Tempat itu kini menjadi semak belukar yang tanahnya dimiliki oleh Keraton Yogyakarta

Desa Terpencil di Semarang Ini Dulunya Pernah Jadi Tempat Bertapa Filsuf Tanah Jawa, Begini Kondisinya

Walaupun terlahir dari keluarga ningrat, Ki Ageng Suryomentaram (1892-1962) memilih jalan hidupnya dengan menjadi rakyat jelata. Ia hidup menyendiri dan bertapa di tempat-tempat sepi.

Salah satu lokasi yang diyakini menjadi tempat tinggal Ki Ageng Suryomentaram adalah Desa Kroyo, Kecamatan Bringin, Kabupaten Semarang.

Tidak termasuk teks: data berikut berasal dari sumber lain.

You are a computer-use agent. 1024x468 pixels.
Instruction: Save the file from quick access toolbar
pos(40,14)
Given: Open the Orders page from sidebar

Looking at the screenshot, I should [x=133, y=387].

Di sana, tokoh filsuf tanah Jawa itu hidup sebagai rakyat jelata.
Lokasi tempat tinggal sang filsuf cukup terpencil dan jalan menuju ke sana harus melewati semak belukar yang lebat. Setelah melewati medan yang cukup berat, sampailah di sebuah monumen yang dulunya menjadi tempat tinggal Ki Ageng Suryomentaram.

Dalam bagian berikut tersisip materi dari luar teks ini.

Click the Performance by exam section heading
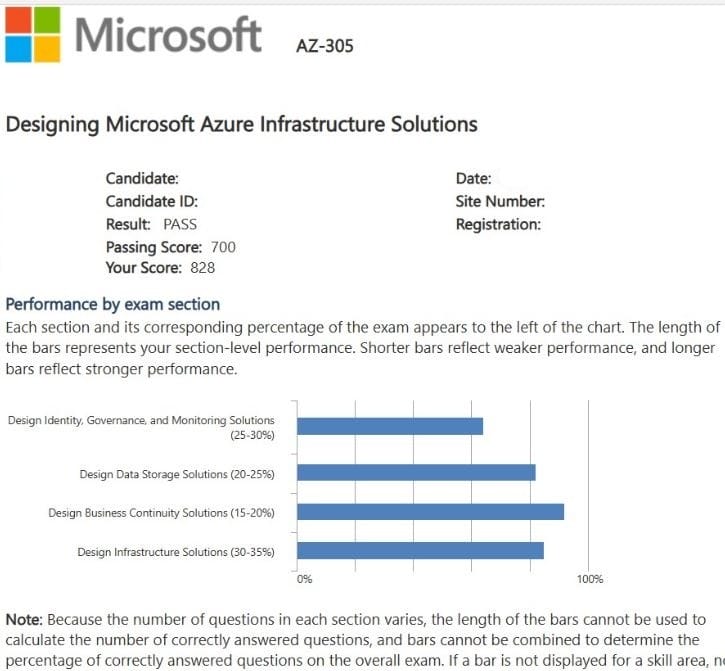Viewport: 725px width, 671px height. point(113,304)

Monumen itu berbentuk bangunan terbuka dengan empat tiang penyangga. Atapnya berupa seng dan alasnya berupa cor semen.
Menurut kepercayaan masyarakat setempat, dulunya bangunan itu merupakan kamar pribadi Ki Ageng Suryomentaram.
Rumahnya sendiri cukup besar dan terbuat dari kayu jati. Rumah itu sempat dijadikan balai desa saat sang filsuf sudah tidak lagi menempatinya. Namun kini yang tersisa hanyalah bangunan terbuka itu.
Dilansir dari kanal YouTube Jejak Tempo Doeloe, dulunya di desa itu Ki Ageng Suryomentaram hidup sebagai petani. Di desa itu pula ia menjadi guru ilmu kebatinan bernama “Kawruh Bejo”. Penganut ilmu kebatinan tersebut cukup banyak dan tersebar di seluruh penjuru Pulau Jawa.


Di tempat itu Ki Ageng Suryomentaram memberikan ceramah-ceramah tentang ajarannya. Namun pada suatu hari ia jatuh sakit. Ki Ageng Suryomentaram dibawa pulang ke Yogyakarta untuk berobat. Hingga akhirnya ia meninggal dunia pada 18 Maret 1962.
Kembali ke Desa Kroyo, tak jauh dari tempat Ki Ageng Suryomentaram bertapa, terdapat sebuah aliran sungai yang airnya cukup jernih. Dulunya tempat itu digunakan untuk mandi sang filsuf. Di sana juga tersedia tangga yang dulunya digunakan Ki Ageng Suryomentaram untuk turun ke sungai.


Tak jauh dari tempat itu, terdapat sebuah pohon besar. Konon di sana dulu masyarakat melihat sebuah kursi singgasana emas yang muncul secara gaib. Tak hanya itu, terdengar pula suara pekikan kuda yang konon dipercaya sebagai kuda milik Ki Ageng Suryomentaram.

Kini tanah kosong yang berada di tengah hutan dan semak belukar itu berada di bawah kepemilikan Keraton Yogyakarta. Di sana terdapat beberapa pohon hutan seperti mangga hutan dan pohon aren yang masih disadap oleh masyarakat setempat.